On Feb 18, 2004, at 7:07 AM, Richard MacLemale wrote:
What would happen if you had two cgi scripts both
writing to the same stack at the EXACT (within a thousandth of a second)
same time? I'm thinking that while one script is writing to it, the other
script would not have write access, but I'm running OS X Server, so maybe
I'm wrong?
I would not assume it's safe. The OS does nothing to make it safe. MC's implementation language, C/C++, does nothing to make it safe. There is a C system call flock(), but the Runrev/Mc engine does not appear to have the flock() symbol so I assume that it does not call it anywhere.
This is a guess but: MC engine probably does an atomic write where a temp file is written, then the file is copied into place. That's safer because if the write fails, the last version of the file still exists.

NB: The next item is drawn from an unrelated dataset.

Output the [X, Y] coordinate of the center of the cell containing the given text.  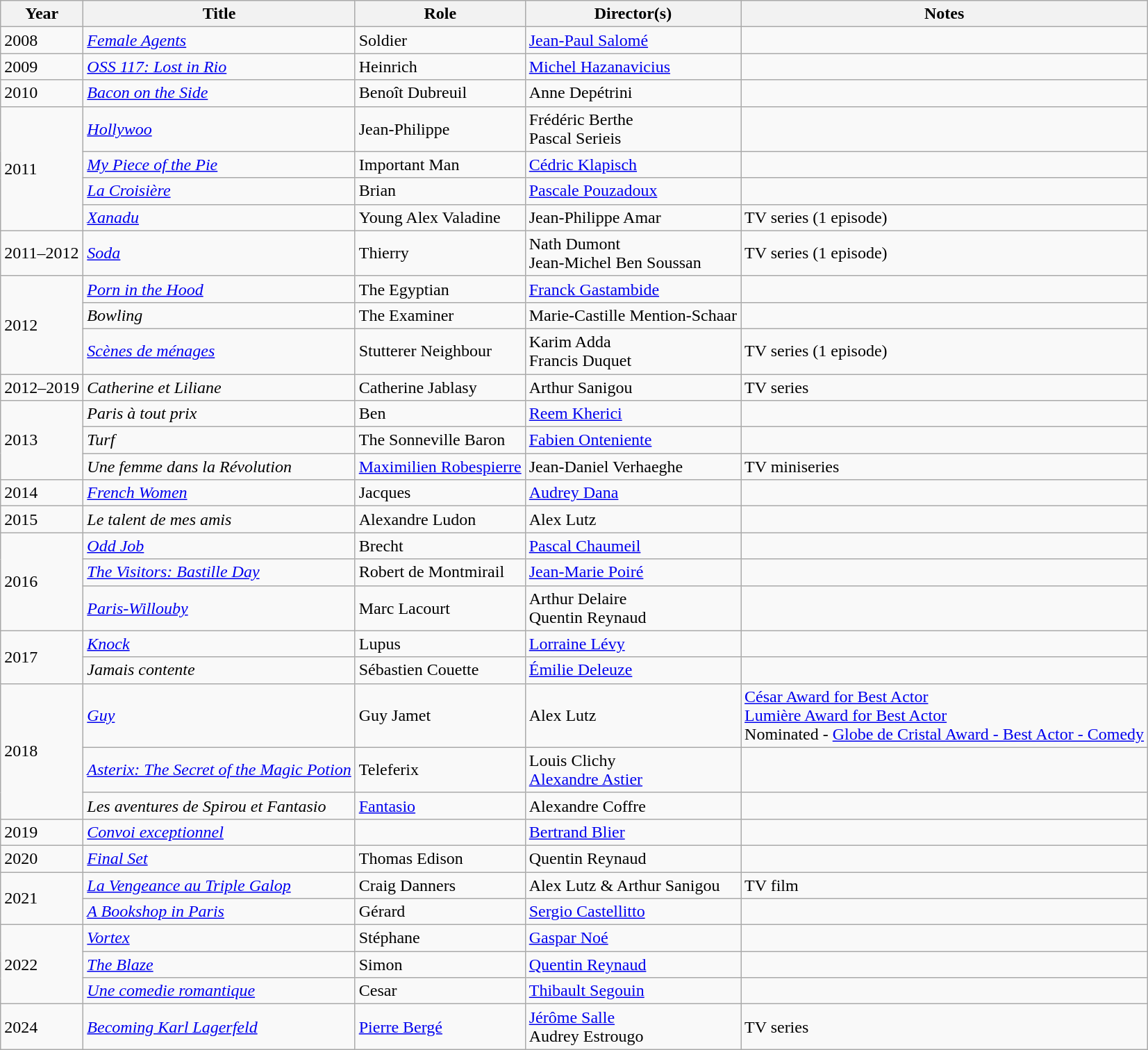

You would have to use transcript to write an interface to flock() or use temp files as locking semaphores like Brian Yennie's example, but it can get messy- especially if processes die or get killed off then you have to figure out if a lock file is valid or leftover. Some CGI environments will kill off CGI scripts if they run for too long or use too much resources, for example. That could make the temp lock file method less reliable.
This is where multi-user SQL database can excel, and are widely used: they can interleave simultaneous insert/update commands. Incidentally, this is an area (fast inserts) that MySQL has historically been faster than other databases, although that may not be the case any more.
The stuff I'm looking at is for small group use - not something that's going to be hit a kabillion times from the web.
If speed is not super-important, you could use shell() to find out if the data stack is opened by another process and if so, wait for a few ticks? I think you could use the fstat command for that. But not sure about which options to pass fstat.